Ao lado de Dilma, o presidente do PDT e ministro do Trabalho, Carlos Lupi, e o deputado Paulo Pereira da Silva (SP) disseram que a candidata única deve ser Dilma. Em busca de apoio, a candidata preferida de Lula fez afagos no partido, ao qual era filiada antes de entrar no governo: ela defendeu o debate sobre a jornada de 40 horas semanais, uma bandeira dos pedetistas.

 

Na entrevista, Dilma tomou o cuidado de não se colocar como possível candidata única. Concordou, no entanto, com a avaliação de Lupi de que a disputa pela presidência precisa ser um plebiscito sobre a performance do governo Lula. "Acho que é muito importante para o governo do presidente Lula ter continuidade, seja quem seja o candidato", disse ela. "É um projeto que foi muito importante para o Brasil. O Brasil de 2010 é muito diferente do Brasil de 2003."

 

Dilma afirmou que Lula estabilizou a economia e tirou mais de 30 milhões de pessoas da pobreza. "O Brasil não pode voltar atrás. Por isso, acho que o governo tem de fazer o sucessor", disse a ministra. Ela disse que partidos como o PDT são aliados importantes no processo eleitoral do próximo ano.

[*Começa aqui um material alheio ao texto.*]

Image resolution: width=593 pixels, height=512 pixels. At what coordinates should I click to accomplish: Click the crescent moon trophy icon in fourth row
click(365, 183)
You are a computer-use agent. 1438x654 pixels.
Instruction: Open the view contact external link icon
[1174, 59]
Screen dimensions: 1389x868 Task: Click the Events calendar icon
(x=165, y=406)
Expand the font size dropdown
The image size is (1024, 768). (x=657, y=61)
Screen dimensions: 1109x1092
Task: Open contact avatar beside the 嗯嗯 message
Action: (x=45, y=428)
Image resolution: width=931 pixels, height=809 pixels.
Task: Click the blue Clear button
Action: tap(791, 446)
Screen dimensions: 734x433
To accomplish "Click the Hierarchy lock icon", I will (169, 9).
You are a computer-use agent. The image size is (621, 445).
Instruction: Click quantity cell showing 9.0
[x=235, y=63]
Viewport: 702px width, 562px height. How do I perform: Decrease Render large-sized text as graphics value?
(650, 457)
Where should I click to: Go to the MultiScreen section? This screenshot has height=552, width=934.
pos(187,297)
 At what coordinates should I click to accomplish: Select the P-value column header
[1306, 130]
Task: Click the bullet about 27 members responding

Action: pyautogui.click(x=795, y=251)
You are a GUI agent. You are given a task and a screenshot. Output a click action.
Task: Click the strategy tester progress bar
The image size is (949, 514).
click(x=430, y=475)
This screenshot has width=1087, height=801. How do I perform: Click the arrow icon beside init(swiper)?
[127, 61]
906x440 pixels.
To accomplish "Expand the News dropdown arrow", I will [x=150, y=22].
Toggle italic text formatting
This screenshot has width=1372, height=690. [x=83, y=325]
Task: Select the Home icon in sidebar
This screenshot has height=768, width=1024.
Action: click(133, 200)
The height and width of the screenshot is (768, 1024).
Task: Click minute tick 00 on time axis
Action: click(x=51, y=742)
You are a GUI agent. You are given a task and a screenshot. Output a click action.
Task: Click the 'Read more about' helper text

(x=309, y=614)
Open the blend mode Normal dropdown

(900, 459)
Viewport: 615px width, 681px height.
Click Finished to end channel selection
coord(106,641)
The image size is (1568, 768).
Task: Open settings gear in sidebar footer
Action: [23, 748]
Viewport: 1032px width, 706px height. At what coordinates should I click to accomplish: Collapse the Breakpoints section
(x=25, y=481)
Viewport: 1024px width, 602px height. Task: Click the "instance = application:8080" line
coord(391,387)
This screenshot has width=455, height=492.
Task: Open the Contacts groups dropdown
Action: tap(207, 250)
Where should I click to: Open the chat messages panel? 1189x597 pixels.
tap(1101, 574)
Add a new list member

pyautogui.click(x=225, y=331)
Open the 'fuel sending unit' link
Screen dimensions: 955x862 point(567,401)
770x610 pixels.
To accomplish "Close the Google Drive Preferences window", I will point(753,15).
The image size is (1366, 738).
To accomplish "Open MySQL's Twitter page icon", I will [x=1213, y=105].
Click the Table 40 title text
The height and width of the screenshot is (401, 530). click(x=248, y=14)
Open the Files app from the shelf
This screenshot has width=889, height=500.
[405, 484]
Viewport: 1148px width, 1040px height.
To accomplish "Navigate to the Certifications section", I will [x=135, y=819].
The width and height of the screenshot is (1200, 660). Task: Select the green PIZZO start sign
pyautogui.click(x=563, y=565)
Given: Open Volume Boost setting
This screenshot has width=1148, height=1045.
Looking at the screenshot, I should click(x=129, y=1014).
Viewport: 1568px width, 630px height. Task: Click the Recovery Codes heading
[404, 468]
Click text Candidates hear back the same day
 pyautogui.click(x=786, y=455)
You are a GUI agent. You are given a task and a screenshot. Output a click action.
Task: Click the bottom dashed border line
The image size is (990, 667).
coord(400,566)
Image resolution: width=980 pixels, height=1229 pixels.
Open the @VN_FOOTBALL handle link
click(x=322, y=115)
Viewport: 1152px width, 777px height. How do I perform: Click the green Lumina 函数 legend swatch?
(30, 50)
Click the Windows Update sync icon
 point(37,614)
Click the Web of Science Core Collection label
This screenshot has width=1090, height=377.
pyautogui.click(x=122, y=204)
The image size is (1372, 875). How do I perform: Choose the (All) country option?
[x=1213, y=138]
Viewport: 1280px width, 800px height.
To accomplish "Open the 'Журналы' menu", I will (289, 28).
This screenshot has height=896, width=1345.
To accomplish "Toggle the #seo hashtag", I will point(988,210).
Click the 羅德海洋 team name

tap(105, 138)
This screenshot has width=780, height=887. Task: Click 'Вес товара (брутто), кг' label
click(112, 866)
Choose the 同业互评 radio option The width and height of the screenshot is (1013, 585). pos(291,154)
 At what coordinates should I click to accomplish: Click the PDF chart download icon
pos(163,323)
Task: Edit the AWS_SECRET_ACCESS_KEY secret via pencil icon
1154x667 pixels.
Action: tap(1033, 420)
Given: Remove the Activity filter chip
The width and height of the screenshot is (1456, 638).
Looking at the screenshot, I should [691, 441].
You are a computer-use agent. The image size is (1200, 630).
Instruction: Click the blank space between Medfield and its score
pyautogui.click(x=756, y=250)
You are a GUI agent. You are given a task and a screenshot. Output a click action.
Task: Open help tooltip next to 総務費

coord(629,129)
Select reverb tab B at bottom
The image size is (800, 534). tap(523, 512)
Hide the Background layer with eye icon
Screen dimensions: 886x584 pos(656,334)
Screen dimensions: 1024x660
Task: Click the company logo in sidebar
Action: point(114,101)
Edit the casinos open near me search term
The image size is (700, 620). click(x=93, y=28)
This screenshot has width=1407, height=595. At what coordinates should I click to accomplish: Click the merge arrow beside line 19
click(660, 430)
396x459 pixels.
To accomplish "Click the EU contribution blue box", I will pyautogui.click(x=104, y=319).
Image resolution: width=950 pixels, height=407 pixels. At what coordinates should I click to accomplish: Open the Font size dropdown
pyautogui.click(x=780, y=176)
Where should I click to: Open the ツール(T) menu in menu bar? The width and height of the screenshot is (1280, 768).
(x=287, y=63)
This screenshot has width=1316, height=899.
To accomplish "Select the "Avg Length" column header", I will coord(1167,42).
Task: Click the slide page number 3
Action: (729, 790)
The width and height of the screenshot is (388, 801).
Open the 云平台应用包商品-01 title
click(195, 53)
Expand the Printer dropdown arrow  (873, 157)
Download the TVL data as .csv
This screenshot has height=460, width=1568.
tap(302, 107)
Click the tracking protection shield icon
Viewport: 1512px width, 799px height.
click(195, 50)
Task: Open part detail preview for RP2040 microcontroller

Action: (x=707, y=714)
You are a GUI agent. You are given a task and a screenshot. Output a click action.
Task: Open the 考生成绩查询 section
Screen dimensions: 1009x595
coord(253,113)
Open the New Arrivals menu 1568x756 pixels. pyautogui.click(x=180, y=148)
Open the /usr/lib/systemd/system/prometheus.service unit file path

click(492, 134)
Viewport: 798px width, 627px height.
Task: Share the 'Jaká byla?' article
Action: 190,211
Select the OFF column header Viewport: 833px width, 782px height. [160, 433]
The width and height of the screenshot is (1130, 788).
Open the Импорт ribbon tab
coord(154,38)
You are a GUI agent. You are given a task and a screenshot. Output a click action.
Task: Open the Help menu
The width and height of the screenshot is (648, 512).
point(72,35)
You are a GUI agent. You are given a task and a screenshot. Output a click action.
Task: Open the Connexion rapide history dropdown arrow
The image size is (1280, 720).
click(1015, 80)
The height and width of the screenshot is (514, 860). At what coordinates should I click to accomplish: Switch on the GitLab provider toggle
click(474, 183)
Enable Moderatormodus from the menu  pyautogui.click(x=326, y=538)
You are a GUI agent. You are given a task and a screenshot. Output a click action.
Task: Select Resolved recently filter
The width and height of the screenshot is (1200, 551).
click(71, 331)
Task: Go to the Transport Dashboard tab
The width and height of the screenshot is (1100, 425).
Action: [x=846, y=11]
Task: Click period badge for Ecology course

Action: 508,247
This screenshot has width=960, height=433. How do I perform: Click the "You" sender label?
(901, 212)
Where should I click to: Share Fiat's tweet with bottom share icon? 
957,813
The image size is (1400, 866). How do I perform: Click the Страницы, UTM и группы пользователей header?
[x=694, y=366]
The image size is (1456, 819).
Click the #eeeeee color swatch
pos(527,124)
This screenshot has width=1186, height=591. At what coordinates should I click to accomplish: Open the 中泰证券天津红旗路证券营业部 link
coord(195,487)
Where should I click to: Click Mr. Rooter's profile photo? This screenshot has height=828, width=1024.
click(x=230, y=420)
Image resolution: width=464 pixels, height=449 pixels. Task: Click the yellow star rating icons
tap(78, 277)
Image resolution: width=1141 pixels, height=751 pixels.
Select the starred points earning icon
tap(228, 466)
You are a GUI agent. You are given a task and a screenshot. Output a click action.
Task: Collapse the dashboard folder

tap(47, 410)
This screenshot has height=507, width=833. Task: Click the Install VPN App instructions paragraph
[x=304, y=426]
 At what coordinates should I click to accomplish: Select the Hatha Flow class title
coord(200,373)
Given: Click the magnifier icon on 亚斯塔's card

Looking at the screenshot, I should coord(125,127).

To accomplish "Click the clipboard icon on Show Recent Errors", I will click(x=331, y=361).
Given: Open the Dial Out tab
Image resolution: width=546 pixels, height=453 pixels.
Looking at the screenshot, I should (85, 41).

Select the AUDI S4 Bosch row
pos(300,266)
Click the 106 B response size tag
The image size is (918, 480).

"Sem sombra de dúvidas, o governo espera que, seja quem seja o candidato à presidência, a base siga tendo uma unidade nessa disputa de 2010."

 

Ela contou que recebeu do deputado Paulo Pereira da Silva uma camiseta com o slogan da campanha pela jornada de 40 horas semanais. A uma pergunta se irá propor essa jornada, caso seja eleita, a ministra disse que todas as forças políticas precisam discutir o assunto.

 

"Consideramos que essa questão deve ser discutida", disse. "Vou ser cuidadosa, porque estou falando em nome do governo." Carlos Lupi fez elogios a Dilma e deixou claro que a ideia de setores do partido de exigir a vice-presidência na chapa da ministra já foi deixada de lado. "O governo tem de ter uma candidatura única, inclusive para dar oportunidade à população de saber que, do outro lado, tem a oposição, representada pelo Serra e pelo Aécio", disse, referindo-se aos governadores tucanos de São Paulo, José Serra, e de Minas, Aécio Neves. "A Dilma representa hoje essa candidatura única da base do governo."